Functional near-infrared spectroscopy (fNIRS) is an optical brain monitoring technique which uses near-infrared spectroscopy for the purpose of functional neuroimaging. Using fNIRS, brain activity is measured by using near-infrared light to estimate cortical hemodynamic activity which occur in response to neural activity. Alongside EEG, fNIRS is one of the most common non-invasive neuroimaging techniques which can be used in portable contexts. The signal is often compared with the BOLD signal measured by fMRI and is capable of measuring changes both in oxy- and deoxyhemoglobin concentration, but can only measure from regions near the cortical surface. fNIRS may also be referred to as Optical Topography (OT) and is sometimes referred to simply as NIRS.

Description

fNIRS estimates the concentration of hemoglobin from changes in absorption of near infrared light. As light moves or propagates through the head, it is alternately scattered or absorbed by the tissue through which it travels. Because hemoglobin is a significant absorber of near-infrared light, changes in absorbed light can be used to reliably measure changes in hemoglobin concentration. Different fNIRS techniques can also use the way in which light propagates to estimate blood volume and oxygenation. The technique is safe, non-invasive, and can be used with other imaging modalities.
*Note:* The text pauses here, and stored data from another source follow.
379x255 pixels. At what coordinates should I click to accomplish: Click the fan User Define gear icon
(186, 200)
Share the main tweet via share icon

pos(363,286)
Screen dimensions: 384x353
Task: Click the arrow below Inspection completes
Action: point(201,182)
fNIRS is a non-invasive imaging method involving the quantification of chromophore concentration resolved from the measurement of near infrared (NIR) light attenuation or temporal or phasic changes. The technique takes advantage of the optical window in which (a) skin, tissue, and bone are mostly transparent to NIR light (700–900 nm spectral interval) and (b) hemoglobin (Hb) and deoxygenated-hemoglobin (deoxy-Hb) are strong absorbers of light.

There are six different ways for infrared light to interact with the brain tissue: direct transmission, diffuse transmission, specular reflection, diffuse reflection, scattering, and absorption. fNIRS focuses primarily on absorption: differences in the absorption spectra of deoxy-Hb and oxy-Hb allow the measurement of relative changes in hemoglobin concentration through the use of light attenuation at multiple wavelengths. Two or more wavelengths are selected, with one wavelength above and one below the isosbestic point of 810 nm—at which deoxy-Hb and oxy-Hb have identical absorption coefficients. Using the modified Beer-Lambert law (mBLL), relative changes in concentration can be calculated as a function of total photon path length.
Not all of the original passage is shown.